Q. An airplane crashes exactly on the border between Arizona and California. The two pilots and seven passengers are not identifiable in any way. How do public officials decide where to bury the survivors?
A. When you reread the question and realize it talks about burying “survivors,” the answer is obvious: Only the Mojave Desert is remote enough to prevent anyone from hearing the tormented screams as dirt is shoveled onto their faces.
Q. A mother and her two young sons, John and Sam, pass a gumball machine in a shopping mall, and the boys both demand a gumball. The machine has three colors of gumballs: red, white, and green. John doesn’t care which color he gets; Sam demands only that he get the same color as his brother. The woman must commit her money to buy the gumballs all at once rather than one at a time. How many must she buy in order to guarantee the boys will be happy?

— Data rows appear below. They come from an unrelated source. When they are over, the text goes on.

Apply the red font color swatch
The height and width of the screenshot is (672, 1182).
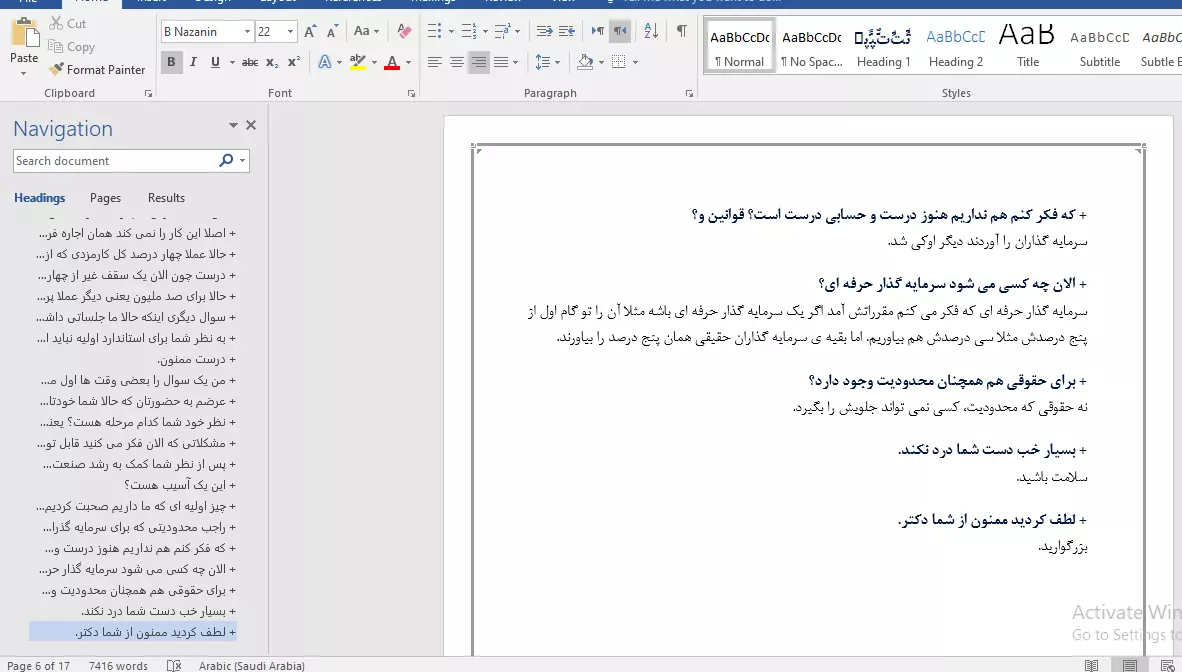[391, 63]
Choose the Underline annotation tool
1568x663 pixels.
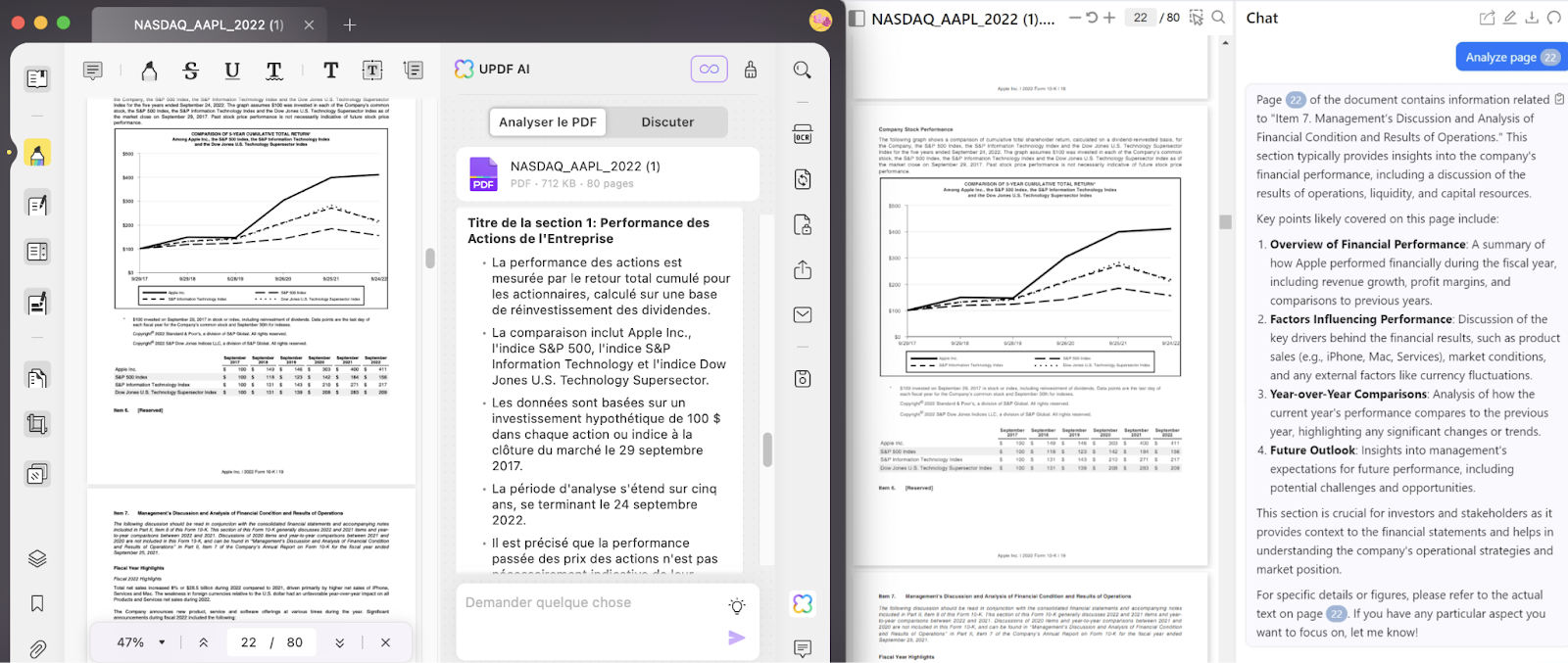pyautogui.click(x=232, y=71)
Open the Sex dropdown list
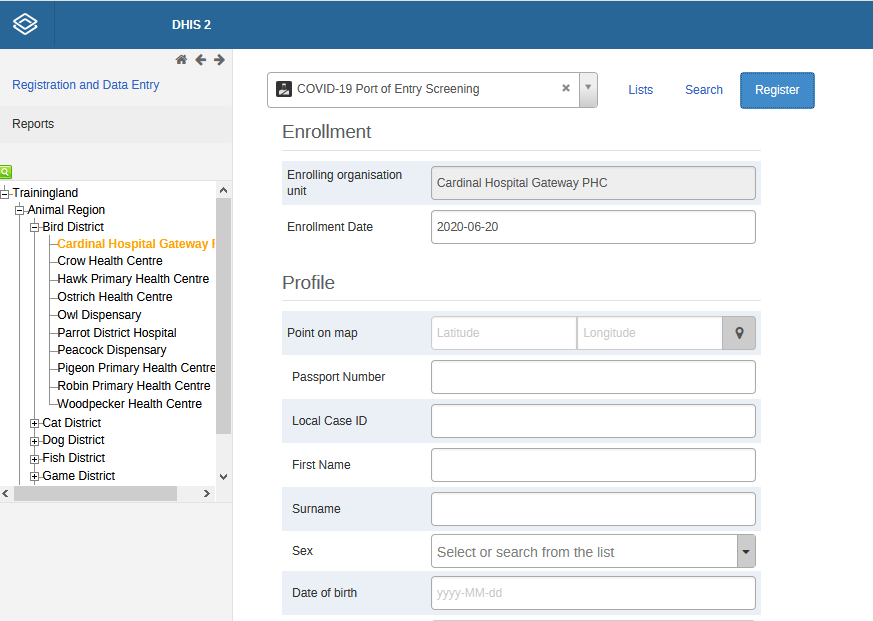The width and height of the screenshot is (873, 621). point(745,551)
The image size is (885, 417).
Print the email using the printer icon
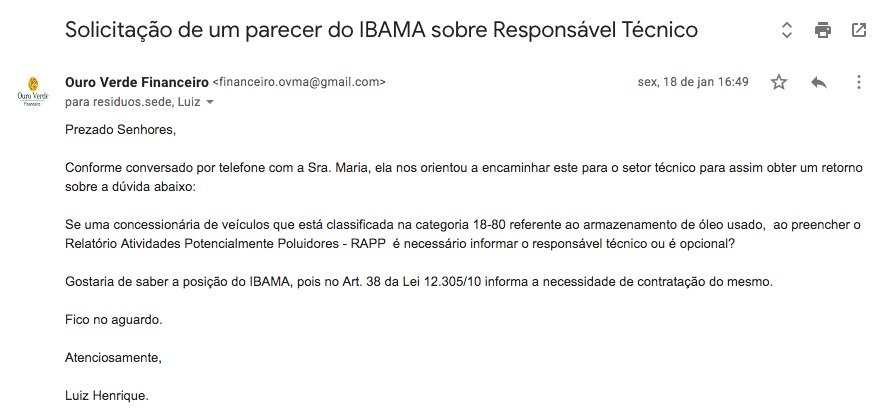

A. Two. An important part of lateral thinking is examining your false assumptions about the situation. With three colors in the machine, the natural instinct is to answer “four gumballs” as the only way to ensure both John and Sam are satisfied. But not if the boys are blind.

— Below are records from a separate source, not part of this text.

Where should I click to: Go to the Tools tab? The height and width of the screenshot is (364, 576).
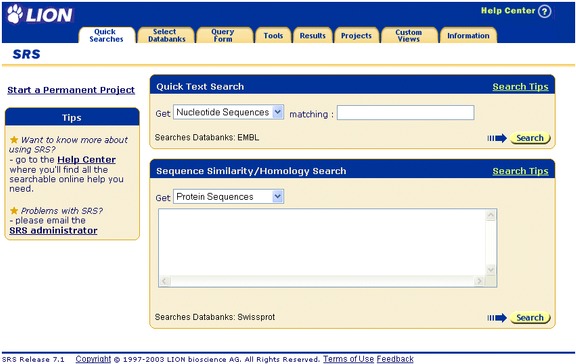pos(273,36)
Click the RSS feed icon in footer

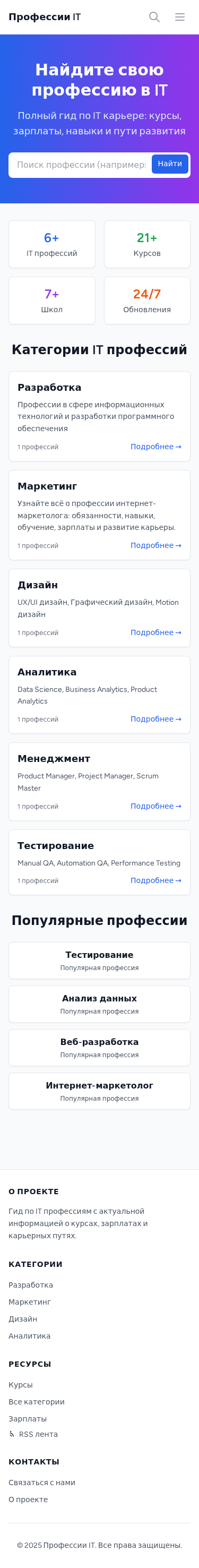(12, 1434)
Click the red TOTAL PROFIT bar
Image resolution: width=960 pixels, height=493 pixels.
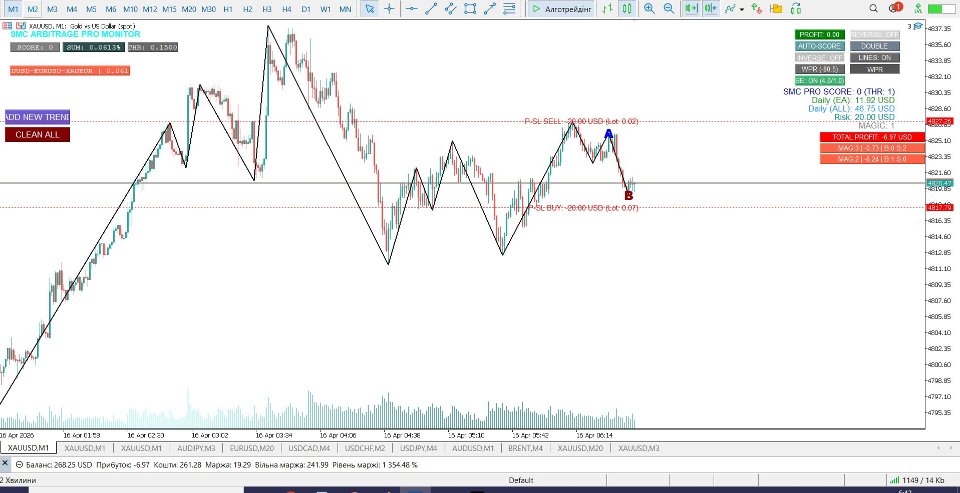tap(872, 137)
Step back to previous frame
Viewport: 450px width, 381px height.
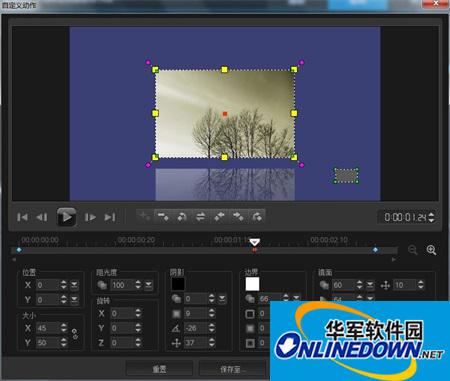[x=42, y=217]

Q. A man is found hanging by the neck dangling three feet off the ground in an otherwise empty, locked room. Under his feet is a puddle. What could explain this?
A. The answer is so obvious you probably skipped right over it: The man died of natural causes. As for the puddle on the floor—who knows? Maybe he was shedding tears about a wasted life. The guy’s entitled to some privacy.

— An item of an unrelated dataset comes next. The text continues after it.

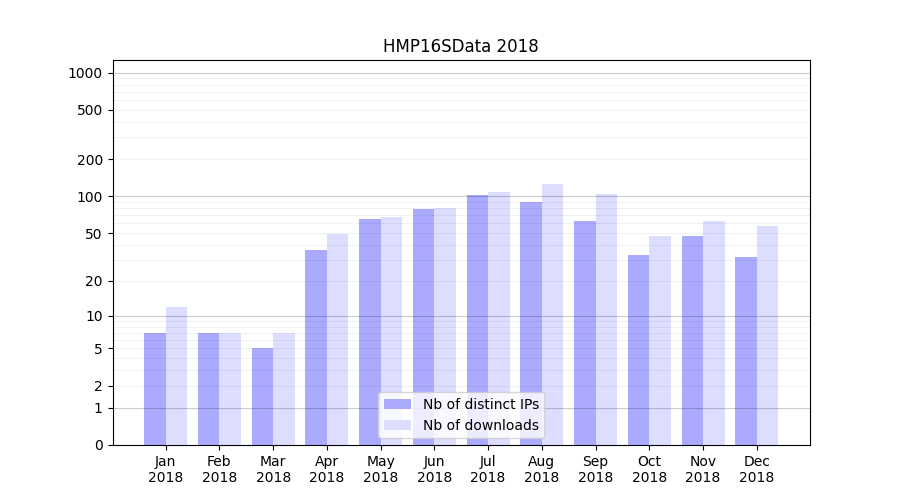This screenshot has width=900, height=500.
Task: Select the Jan 2018 distinct IPs bar
Action: (x=155, y=389)
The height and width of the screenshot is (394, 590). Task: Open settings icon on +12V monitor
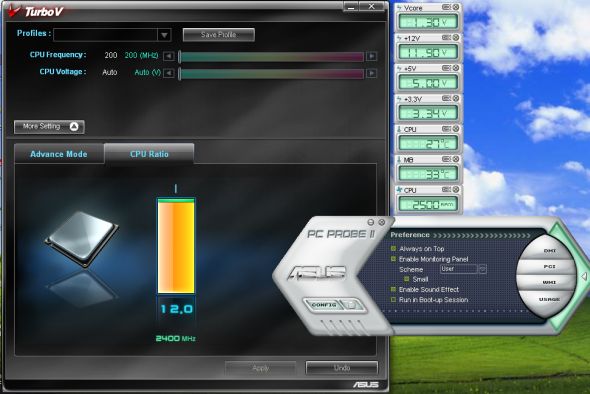tap(446, 38)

Q. A loving young father who has a devoted wife and four beautiful kids is killed in an accident. Yet when his loved ones receive news of the tragedy, no one in his family is overly saddened by his death. Why not?
A. They are devout “Christians” and are convinced they will be reunited with him in the future.
Q. A nude man is found lying dead, face-down, in the desert. Near his outstretched hand is an unlit match.
A. This is getting depressing. Next.
Q. A man rode into town on Friday. He stayed for three nights and then left on Friday. How is this possible?
A. I don’t know. I stopped watching Dragnet before it got this weird.
Q. A family is happily eating dinner in their home. Suddenly the mother jumps to her feet, drags one of her daughters into another room, and slaps her face several times. They then return to the table as if nothing were wrong. A few minutes later, the father suddenly pulls out a pistol, points it at the son’s forehead, and screams that he’s going to kill him. He then sits back down calmly, the son actually thanks him, and dinner resumes.
A. What the hell? Man, that is one messed-up family.